3D finite-elements method simulation. (a) Geometry and mesh of the 3D FEM model used for simulating the spin absorption and spin-to-charge conversion signals using the two-current drift-diffusion equations. Inset: zoom of the mesh presenting the method to simulate the interface. The Au wire is separated as two layers in the $z$ direction. The first layer is an effective interface with spin-orbit coupling (int, in blue) with the resistivity of Au, thickness $t_{\mathrm{int}}$, and two free parameters ${\lambda }_{\mathrm{int}}$ and ${\theta }_{\mathrm{SH}}^{\mathrm{eff}}$. The second layer is the rest of Au with the inputs of bulk Au parameters (${\lambda }_{\mathrm{s}}^{\mathrm{Au}}$ and ${\theta }_{\mathrm{SH}}^{\mathrm{Au}}$) based on its resistivity (see Refs. [35] and [36]). A current ($I_{\mathrm{app}}$) is applied from F3 to Cu to induce a spin accumulation. (b) Representation of the spin accumulation (${\mu }_{\mathrm{s}}^x)$ landscape, i.e., the difference of electrochemical potentials given by up-spin and down-spin electrons.
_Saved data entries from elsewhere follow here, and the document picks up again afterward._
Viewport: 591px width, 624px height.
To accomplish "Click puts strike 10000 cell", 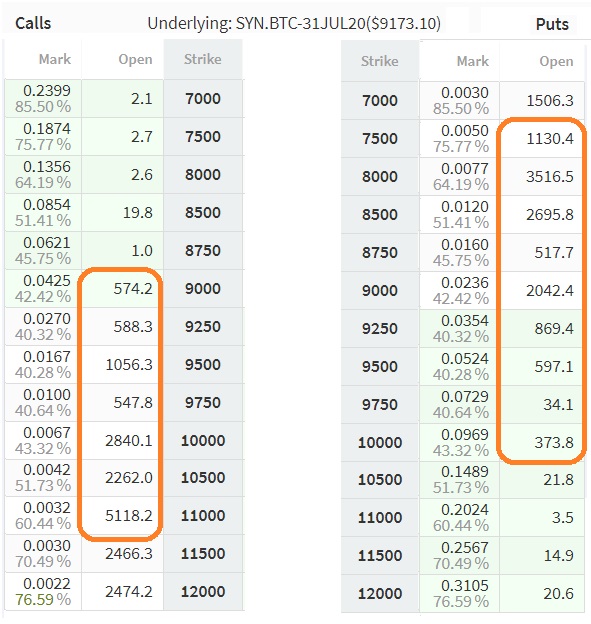I will (380, 443).
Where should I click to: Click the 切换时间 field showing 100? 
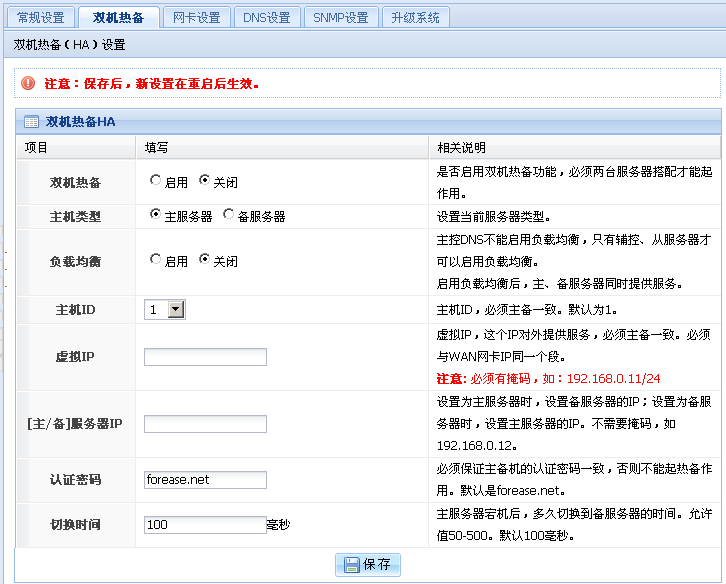(x=205, y=524)
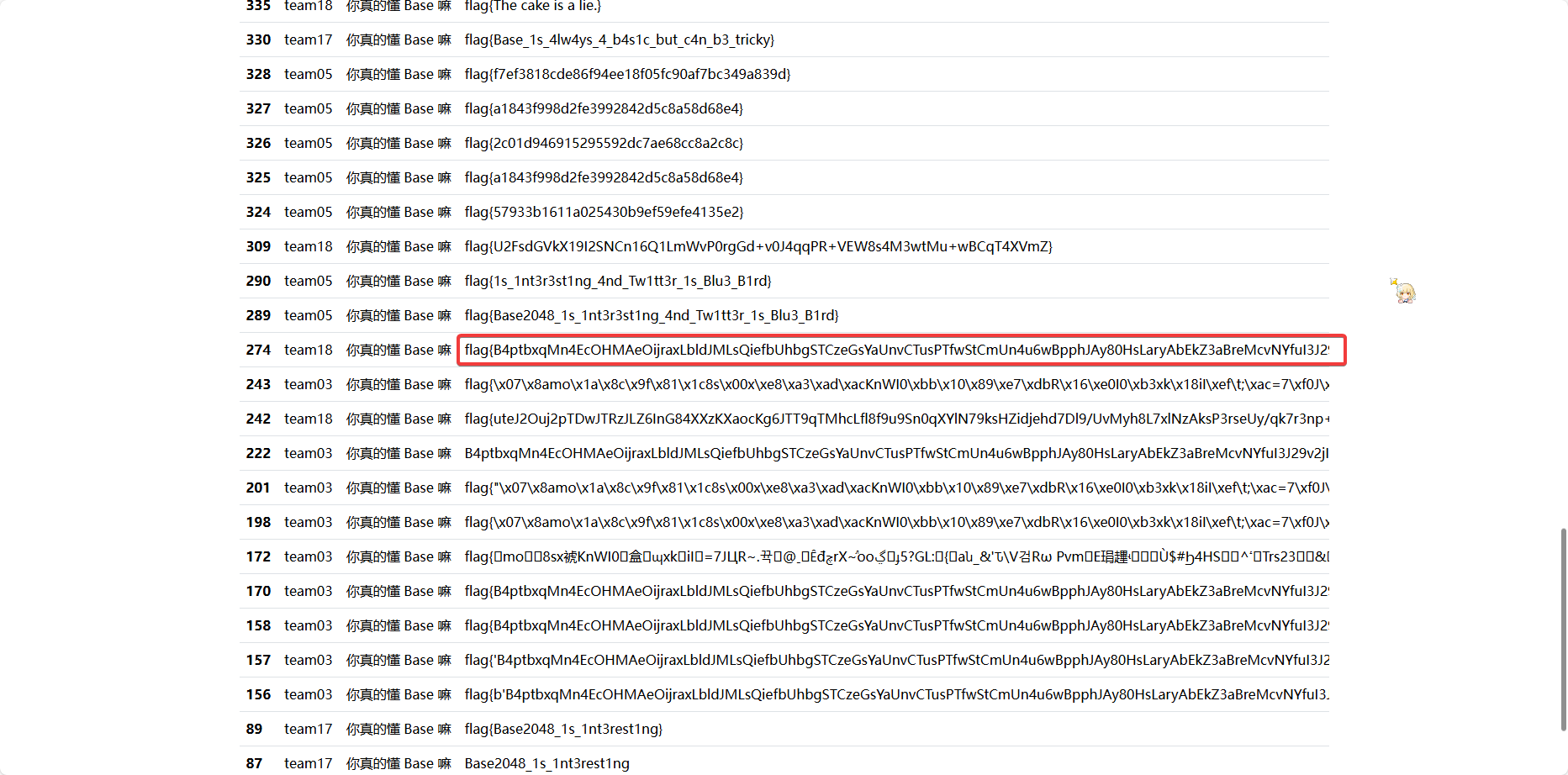The image size is (1568, 775).
Task: Click flag starting with f7ef3818cde86f94
Action: [627, 74]
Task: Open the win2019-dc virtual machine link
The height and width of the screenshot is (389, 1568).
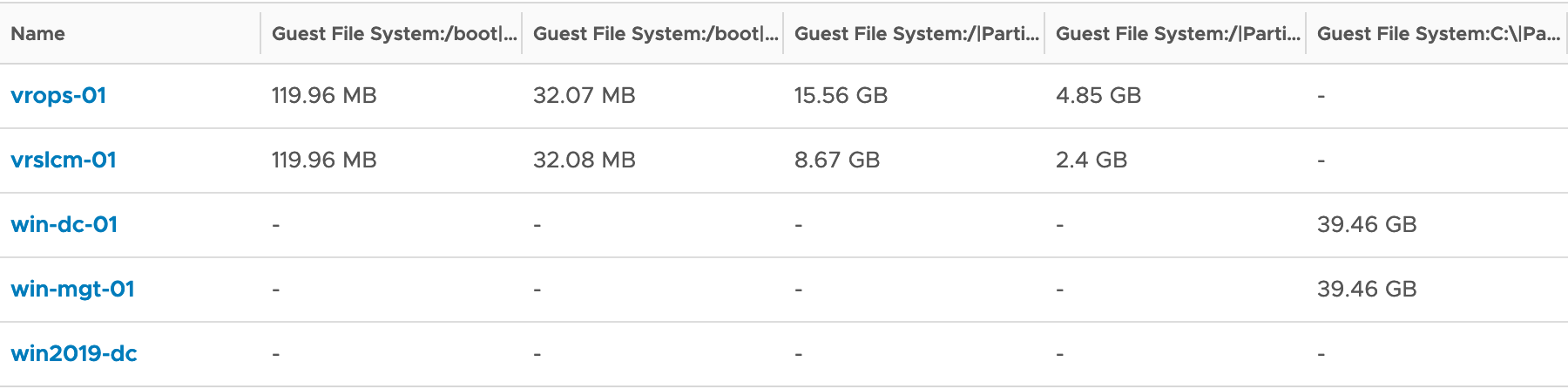Action: pos(74,353)
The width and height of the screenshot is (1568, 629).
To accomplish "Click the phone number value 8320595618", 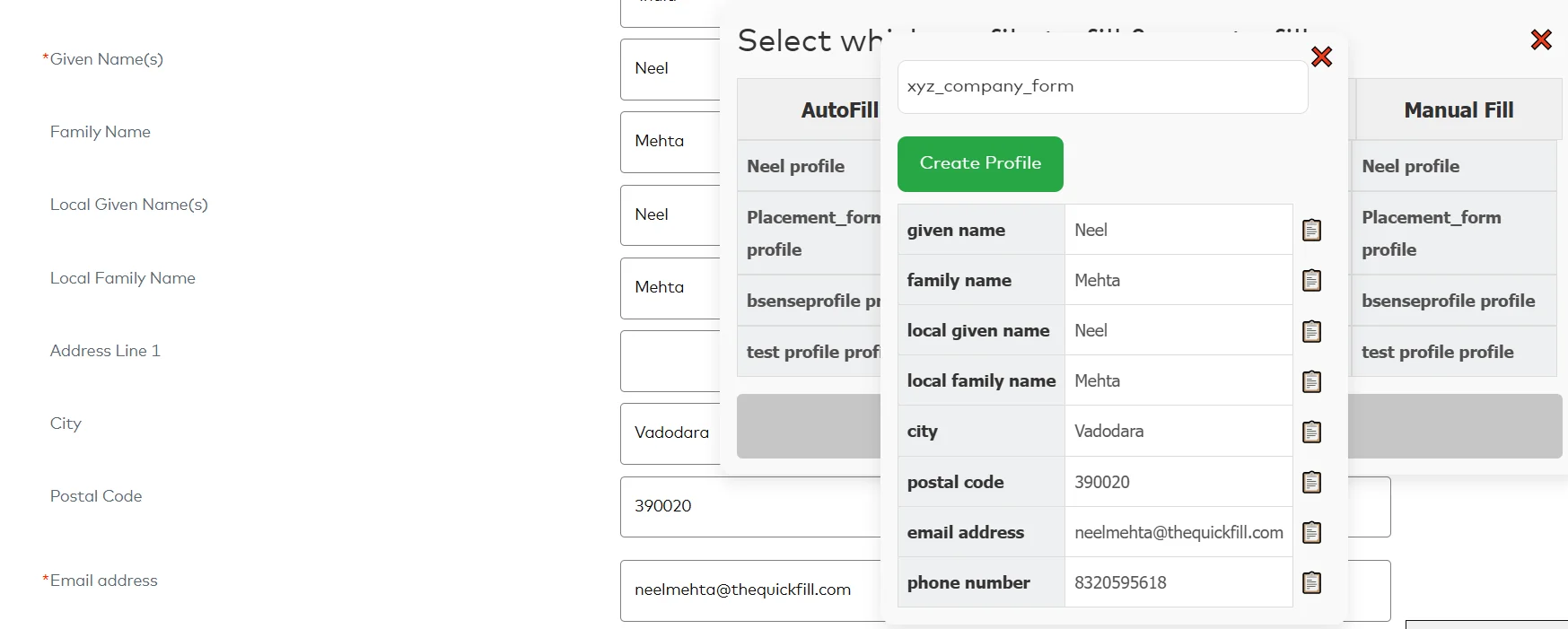I will pyautogui.click(x=1120, y=582).
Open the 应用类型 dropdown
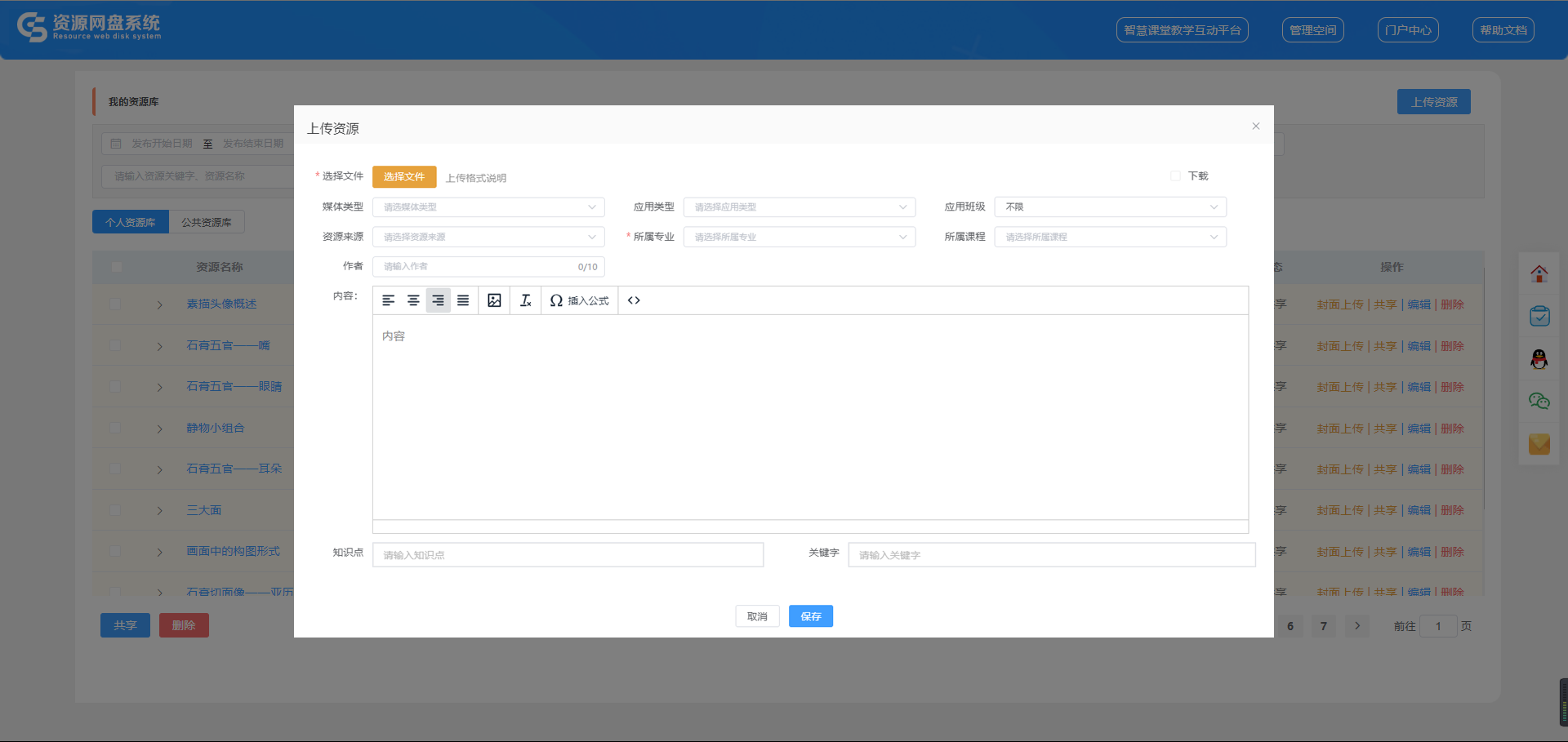The height and width of the screenshot is (742, 1568). (x=800, y=207)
A pure spin current ($I_{\mathrm{s}}$) is injected in the Cu channel in the $y$ direction. This $I_{\mathrm{s}}$ is relaxed and converted to a charge current due to spin Hall effect in both the interfacial and the Au layers. The SC signal amplitude is the difference between to electrical potentials at the ends of the wire and normalized to the applied current $[\mathrm{\Delta }{R}_{\mathrm{SC}}=\left(V_{\mathrm{SC}}^{+}-V_{\mathrm{SC}}^{-}\right)/I_{\mathrm{app}}]$. This corresponds to the experimental results in Fig. 3. The rest of $I_{\mathrm{s}}$ induces a spin accumulation at F3/Cu interface which is probed in the same way as $[\mathrm{\Delta }{R}_{\mathrm{NL}}^{\mathrm{abs}}=\left(V_{\mathrm{abs}}^{+}-V_{\mathrm{abs}}^{-}\right)/I_C]$. This value is fit with the spin absorption signal to extract ${\lambda }_{\mathrm{int}}$. Since all equations used for the simulations are linear, $I_{\mathrm{app}}$ has been set to 1 A. (c) Black spheres are the effective spin Hall angle ${\theta }_{\mathrm{SH}}^{\mathrm{eff}}$ obtained for each thickness $t_{\mathrm{int}}$ in the FEM model to match the experiment results. The red curve is the fit to Eq. (3).

Figure 10

Effective spin-diffusion length ${\lambda }_{\mathrm{int}}$ as a function of temperature. The values are extracted by modeling the spin absorption results with the FEM simulation using $t_{\mathrm{int}}=3\mathrm{nm}$.